### Provided passage
○ ○ ○ ○
Comments on the obtained results:

• $\textbf{Error Growth:}$ The relative error $\epsilon_n$ for the tridiagonal system grows polynomially with $n$, which is significantly slower than the exponential growth observed for the Vandermonde matrix. This will be visible as a straight line on the loglog plot.
• $\textbf{Conditioning:}$ The dramatic difference in error behavior is due to the condition number. The Vandermonde matrix is severely ill-conditioned, whereas the tridiagonal matrix is well-conditioned.
• $\textbf{Residual as an Error Indicator:}$ For the well-conditioned tridiagonal matrix, the normalized residual $r_n$ and the relative error $\epsilon_n$ have much closer values. The residual is a far more reliable indicator of the true error in this case than it was for the Vandermonde system.
○ ○ ○ ○
### Job 1
Could you reproduce the results commentary word for word, taking everything from "Comments on the" down to "the loglog plot."?
The results commentary and the rows that follow are unrelated to each other.
○ ○ ○ ○
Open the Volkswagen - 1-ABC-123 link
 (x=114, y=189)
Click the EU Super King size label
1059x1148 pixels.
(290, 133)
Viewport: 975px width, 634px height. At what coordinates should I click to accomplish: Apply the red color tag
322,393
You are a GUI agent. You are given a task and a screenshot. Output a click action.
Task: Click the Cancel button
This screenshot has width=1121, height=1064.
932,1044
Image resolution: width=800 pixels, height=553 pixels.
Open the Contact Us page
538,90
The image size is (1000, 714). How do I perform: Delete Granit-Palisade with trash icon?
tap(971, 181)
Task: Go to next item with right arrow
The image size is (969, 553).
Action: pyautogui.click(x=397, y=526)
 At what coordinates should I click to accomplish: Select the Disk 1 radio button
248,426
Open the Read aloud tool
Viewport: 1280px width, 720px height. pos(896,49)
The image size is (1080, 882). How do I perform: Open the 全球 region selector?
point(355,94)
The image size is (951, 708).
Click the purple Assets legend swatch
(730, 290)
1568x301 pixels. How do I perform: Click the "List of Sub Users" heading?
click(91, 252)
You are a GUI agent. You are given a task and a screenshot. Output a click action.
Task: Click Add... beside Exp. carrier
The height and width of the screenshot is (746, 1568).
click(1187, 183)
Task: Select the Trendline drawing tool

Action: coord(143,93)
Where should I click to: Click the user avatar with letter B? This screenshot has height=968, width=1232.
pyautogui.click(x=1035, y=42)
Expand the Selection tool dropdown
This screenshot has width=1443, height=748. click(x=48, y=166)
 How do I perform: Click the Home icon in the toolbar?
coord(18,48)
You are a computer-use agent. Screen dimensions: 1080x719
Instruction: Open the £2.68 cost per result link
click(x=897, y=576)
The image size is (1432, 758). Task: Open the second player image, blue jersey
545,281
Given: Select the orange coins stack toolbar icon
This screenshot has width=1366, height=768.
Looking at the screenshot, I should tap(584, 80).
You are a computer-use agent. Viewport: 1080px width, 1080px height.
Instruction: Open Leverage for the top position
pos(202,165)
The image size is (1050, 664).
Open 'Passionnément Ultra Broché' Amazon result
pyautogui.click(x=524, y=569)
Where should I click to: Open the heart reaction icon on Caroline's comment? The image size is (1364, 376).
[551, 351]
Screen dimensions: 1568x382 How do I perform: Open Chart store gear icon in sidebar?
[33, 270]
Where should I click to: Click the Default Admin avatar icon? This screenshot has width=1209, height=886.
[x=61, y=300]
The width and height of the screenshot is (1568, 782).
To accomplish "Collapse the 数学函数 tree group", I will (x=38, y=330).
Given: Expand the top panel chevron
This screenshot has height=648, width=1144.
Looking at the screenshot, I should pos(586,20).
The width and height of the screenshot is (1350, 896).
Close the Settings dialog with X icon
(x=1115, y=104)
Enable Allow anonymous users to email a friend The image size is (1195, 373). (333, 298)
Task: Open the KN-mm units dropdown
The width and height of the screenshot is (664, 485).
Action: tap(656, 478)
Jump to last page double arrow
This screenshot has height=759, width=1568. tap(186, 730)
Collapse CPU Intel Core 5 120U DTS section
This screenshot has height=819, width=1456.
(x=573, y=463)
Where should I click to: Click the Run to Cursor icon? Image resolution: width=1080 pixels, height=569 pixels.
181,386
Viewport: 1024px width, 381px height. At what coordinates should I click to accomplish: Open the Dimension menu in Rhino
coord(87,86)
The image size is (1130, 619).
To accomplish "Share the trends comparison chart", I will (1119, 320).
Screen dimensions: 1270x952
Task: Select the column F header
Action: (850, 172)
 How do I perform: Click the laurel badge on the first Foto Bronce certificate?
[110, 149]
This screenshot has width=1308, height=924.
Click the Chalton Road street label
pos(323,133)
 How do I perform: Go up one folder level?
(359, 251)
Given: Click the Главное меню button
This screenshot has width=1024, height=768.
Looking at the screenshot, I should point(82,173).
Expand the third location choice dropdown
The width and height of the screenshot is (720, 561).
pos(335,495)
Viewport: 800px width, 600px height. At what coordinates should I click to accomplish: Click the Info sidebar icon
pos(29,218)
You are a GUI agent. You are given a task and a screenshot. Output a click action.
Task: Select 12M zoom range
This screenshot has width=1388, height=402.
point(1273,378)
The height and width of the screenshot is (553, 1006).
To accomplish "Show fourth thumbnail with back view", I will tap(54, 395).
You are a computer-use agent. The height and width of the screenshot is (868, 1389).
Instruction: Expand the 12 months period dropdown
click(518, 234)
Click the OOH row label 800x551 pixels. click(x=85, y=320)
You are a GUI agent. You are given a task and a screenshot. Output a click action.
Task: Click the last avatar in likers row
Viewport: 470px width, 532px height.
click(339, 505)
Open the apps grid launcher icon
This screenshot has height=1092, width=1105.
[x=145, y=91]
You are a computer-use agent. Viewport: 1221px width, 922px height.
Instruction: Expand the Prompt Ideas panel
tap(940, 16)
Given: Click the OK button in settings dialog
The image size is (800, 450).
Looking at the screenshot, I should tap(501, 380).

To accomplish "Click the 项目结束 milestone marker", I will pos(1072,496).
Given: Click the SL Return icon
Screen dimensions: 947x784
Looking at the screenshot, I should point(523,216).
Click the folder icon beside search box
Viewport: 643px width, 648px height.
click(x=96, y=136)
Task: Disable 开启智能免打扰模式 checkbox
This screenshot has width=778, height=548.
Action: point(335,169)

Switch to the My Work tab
○ ○ ○ ○
### Job 2
In the rows, can you substitute "Open" for "Expand" in everything from the line containing "How do I perform: Go up one folder level?" down to the line containing "pos(335,495)", changing nothing else? Return only those lines.

### Correct answer 1
Comments on the obtained results:

• $\textbf{Error Growth:}$ The relative error $\epsilon_n$ for the tridiagonal system grows polynomially with $n$, which is significantly slower than the exponential growth observed for the Vandermonde matrix. This will be visible as a straight line on the loglog plot.

### Correct answer 2
 How do I perform: Go up one folder level?
(359, 251)
Given: Click the Главное меню button
This screenshot has width=1024, height=768.
Looking at the screenshot, I should point(82,173).
Open the third location choice dropdown
The width and height of the screenshot is (720, 561).
pos(335,495)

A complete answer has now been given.